L'histoire :
La petite Germaine a dix ans en 1912 lorsque, dans les chemins surplombant Castelnau-le-Lez, où elle habite avec ses parents, elle prend conscience de la force, de l'étrangeté et de la vitalité de la nature. Elle, dont les parents ne sont pas du tout liés à l'art, va se mettre à collectionner les écorces, les bois tordus, et se fasciner pour quelques insectes, tels les mantes. Les arts du bas-relief et de la sculpture l'interpellent tout particulièrement.
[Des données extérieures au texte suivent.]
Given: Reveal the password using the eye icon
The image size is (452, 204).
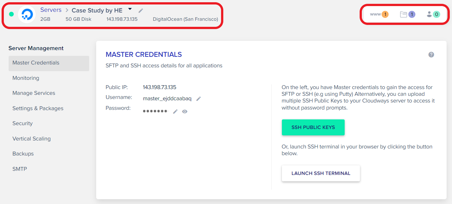Looking at the screenshot, I should click(x=185, y=111).
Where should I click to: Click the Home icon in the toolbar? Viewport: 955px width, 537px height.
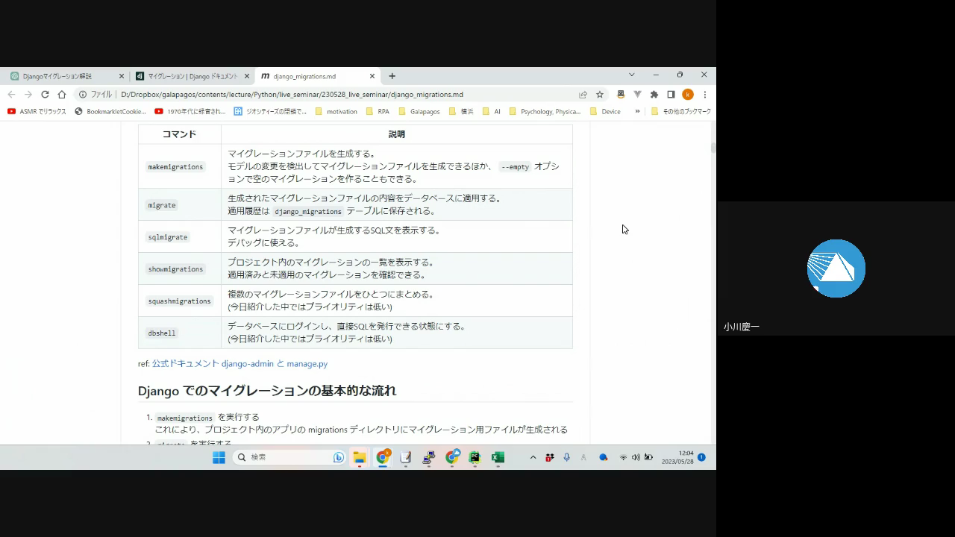point(62,95)
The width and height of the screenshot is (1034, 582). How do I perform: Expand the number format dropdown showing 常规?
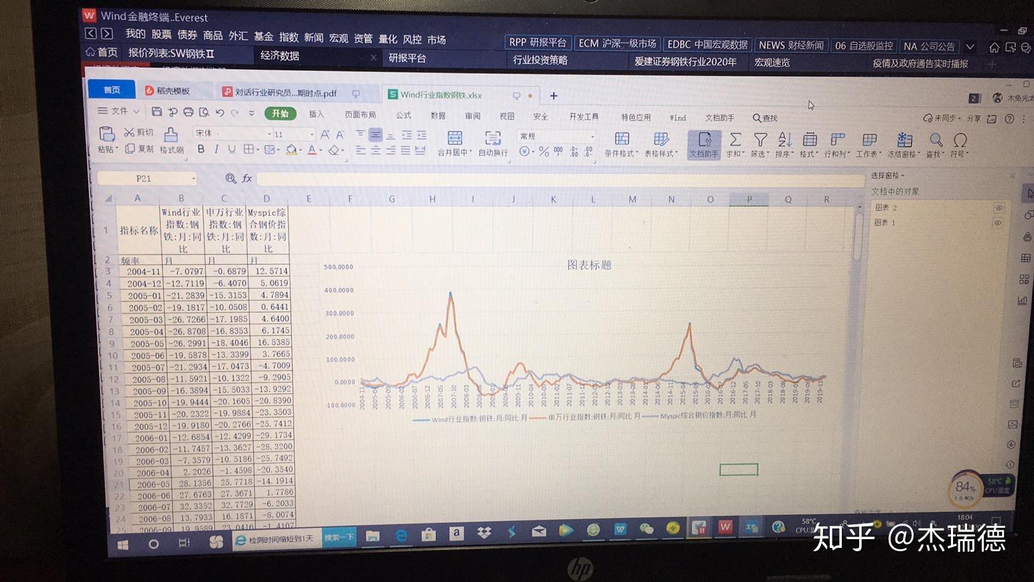[557, 136]
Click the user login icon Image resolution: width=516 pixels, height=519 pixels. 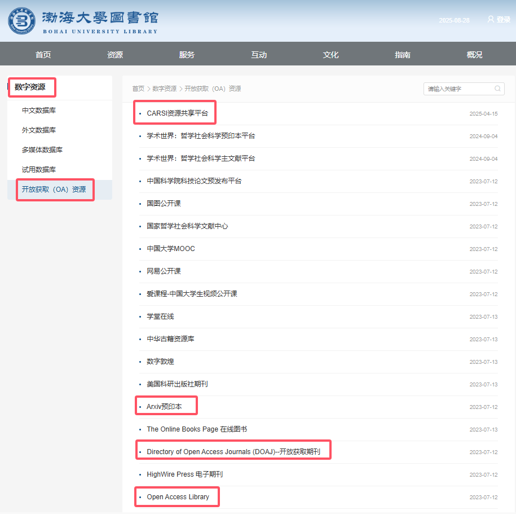coord(490,19)

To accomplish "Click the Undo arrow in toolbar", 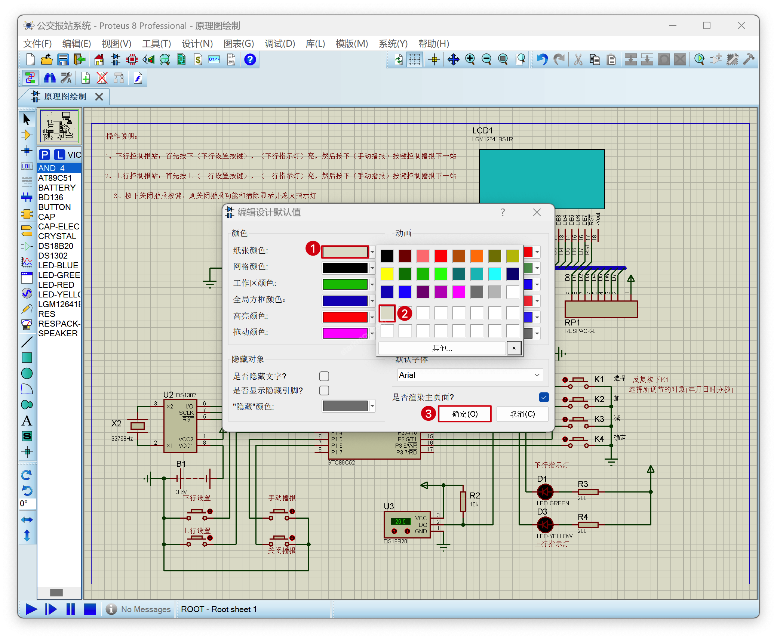I will click(542, 59).
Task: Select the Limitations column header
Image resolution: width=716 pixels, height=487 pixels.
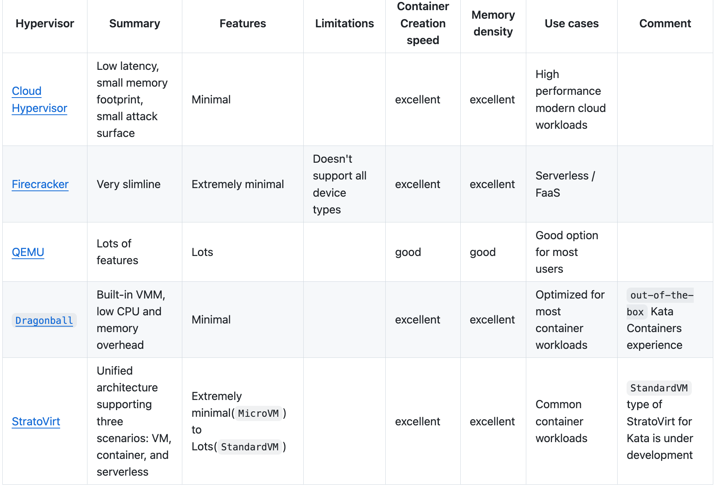Action: (345, 23)
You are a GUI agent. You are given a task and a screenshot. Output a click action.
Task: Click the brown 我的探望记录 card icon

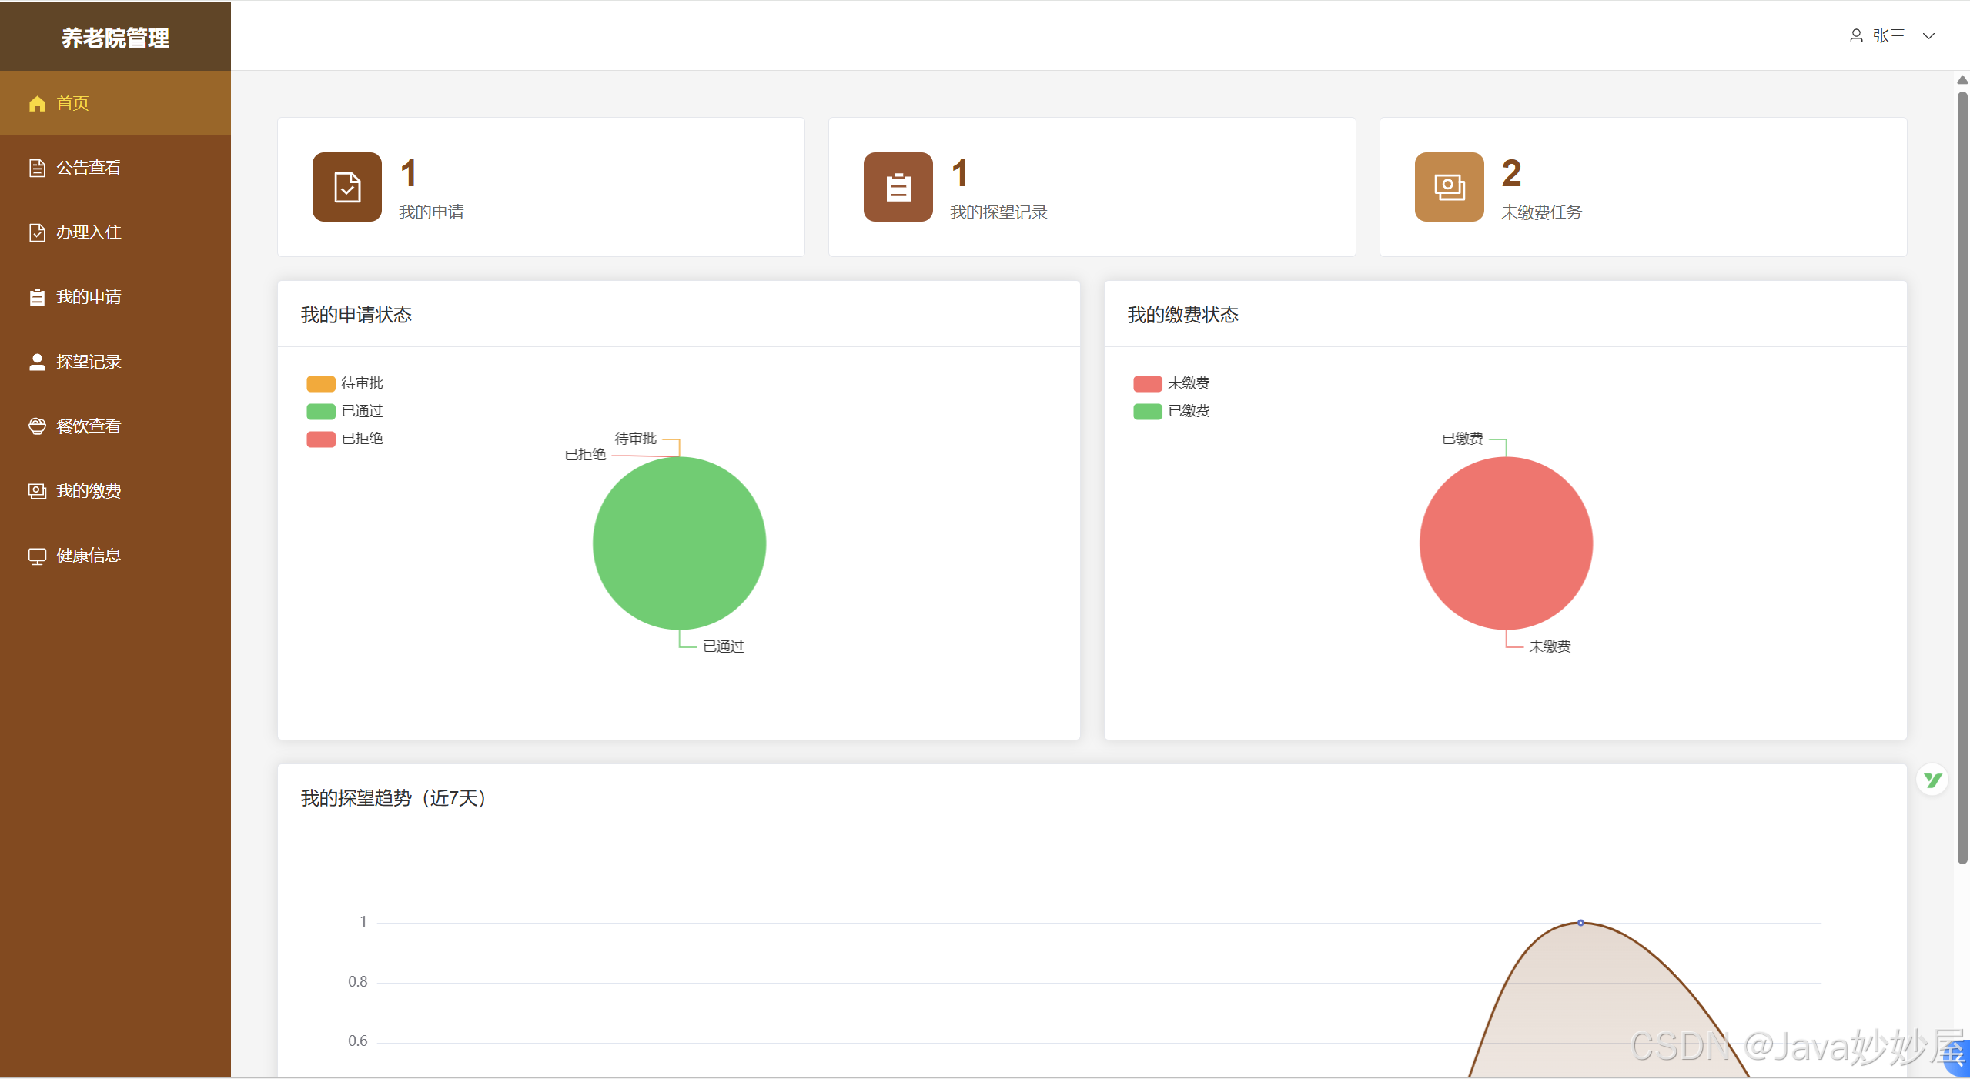coord(898,187)
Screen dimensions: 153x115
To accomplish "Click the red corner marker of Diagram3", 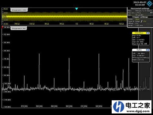I will click(x=2, y=27).
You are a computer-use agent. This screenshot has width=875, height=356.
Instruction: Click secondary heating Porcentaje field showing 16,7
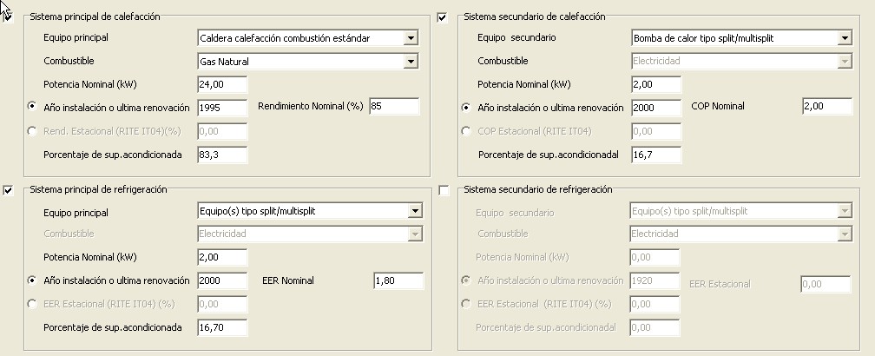[x=656, y=155]
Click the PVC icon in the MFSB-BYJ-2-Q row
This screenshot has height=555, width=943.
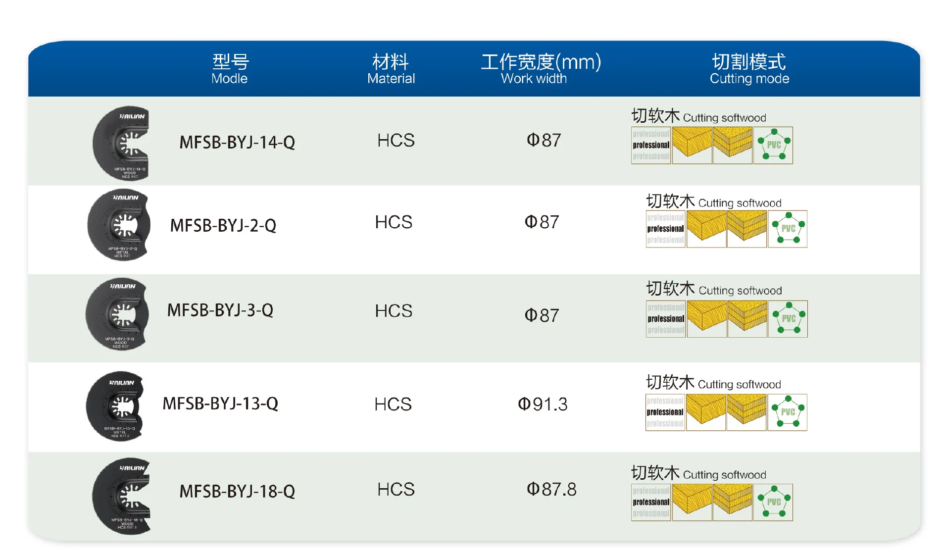(x=787, y=229)
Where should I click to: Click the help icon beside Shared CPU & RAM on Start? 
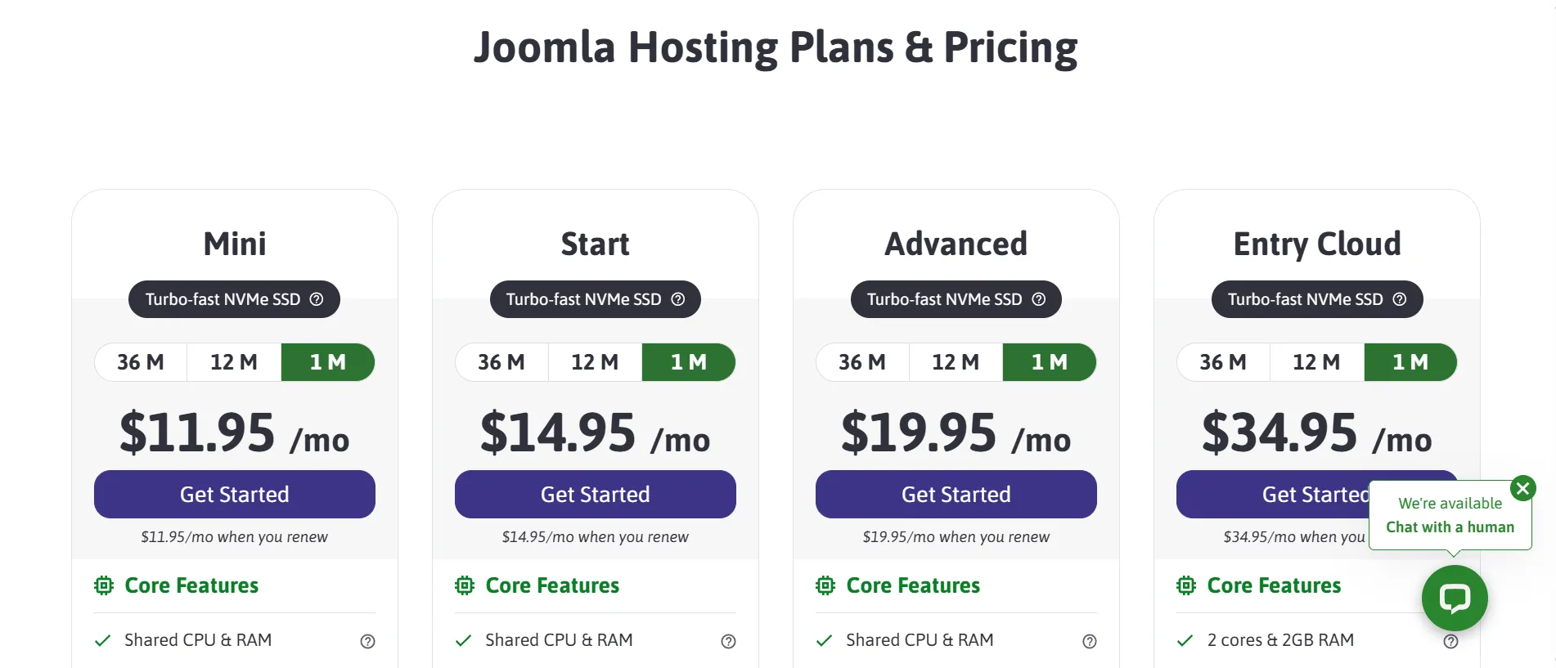point(729,641)
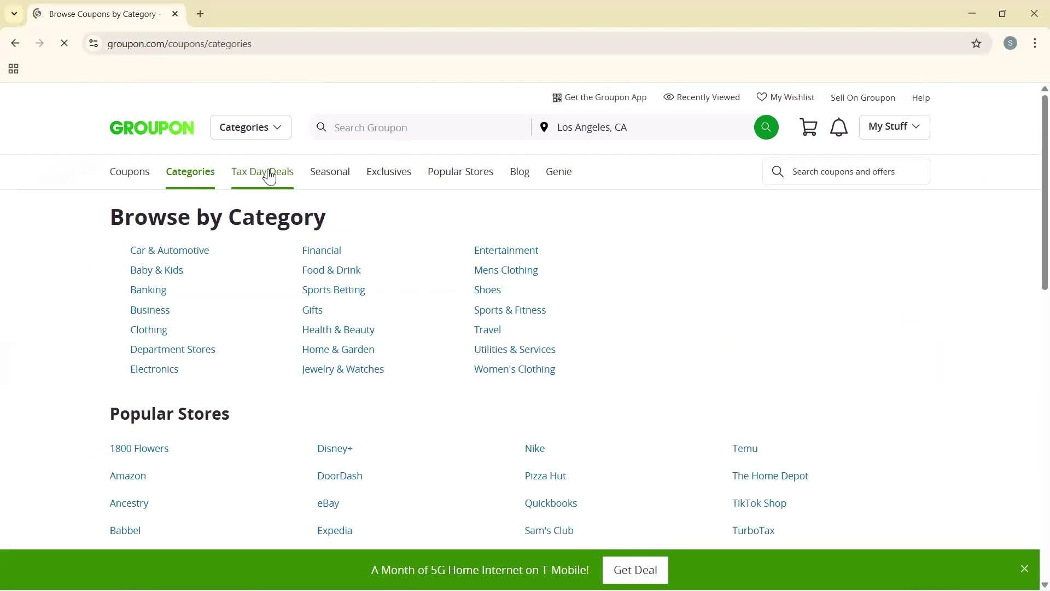Open the Blog section
Image resolution: width=1050 pixels, height=591 pixels.
(x=519, y=171)
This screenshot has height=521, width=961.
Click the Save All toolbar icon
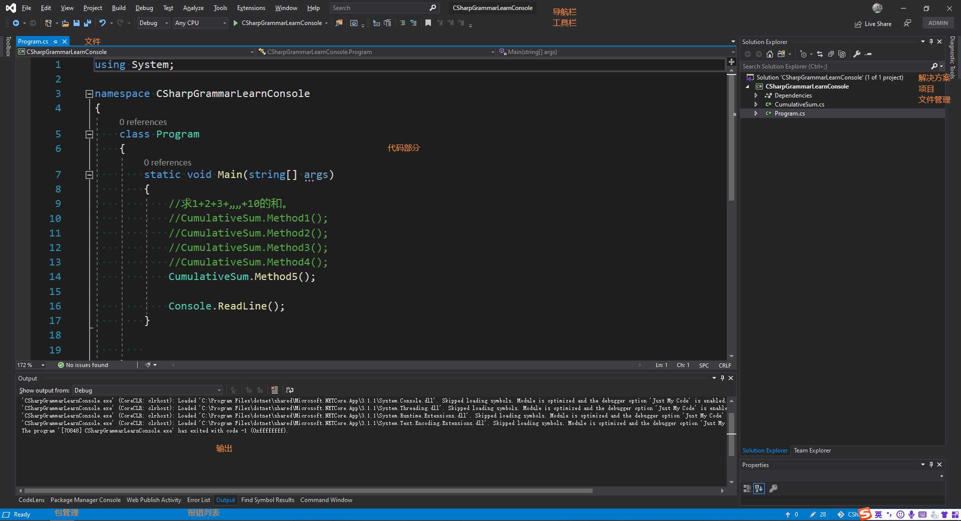(88, 23)
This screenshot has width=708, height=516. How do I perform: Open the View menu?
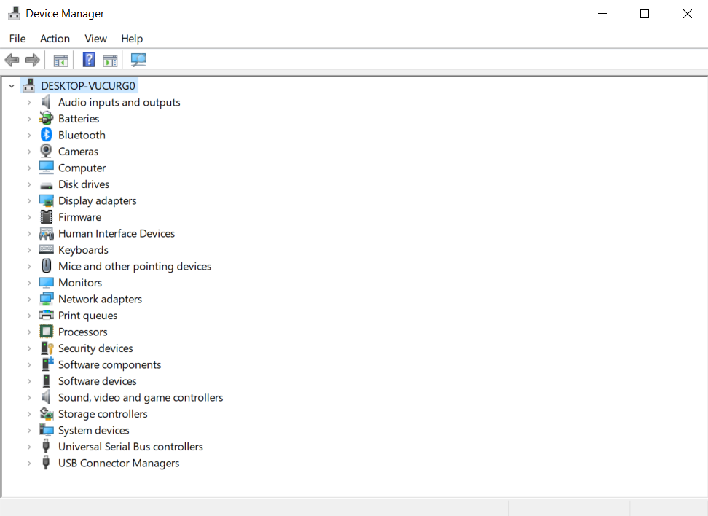pos(95,38)
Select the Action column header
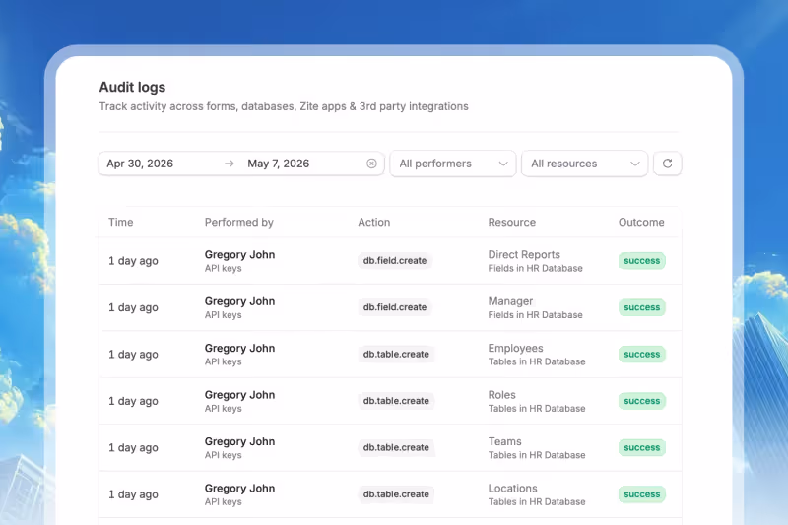 374,222
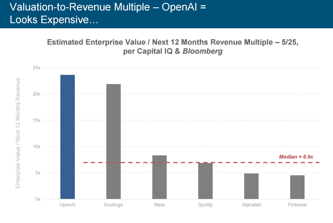
Task: Select the OpenAI axis label
Action: (67, 205)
Et alors qu'elle est élève douée aux Beaux arts de Montpellier, de 1921 à 1925, sur recommandation de son professeur Louis-Jacques Guigues, elle va se présenter au célèbre sculpteur Bourdelle, et devenir sa dernière élève. Elle-même s'affirmera comme la première grande sculptrice de son temps. Sa carrière sera flamboyante, mais elle sera cela dit interrompue trop tôt, même si elle a pu éviter la guerre, réfugiée avec son premier mari en Suisse avant de revenir sur Paris.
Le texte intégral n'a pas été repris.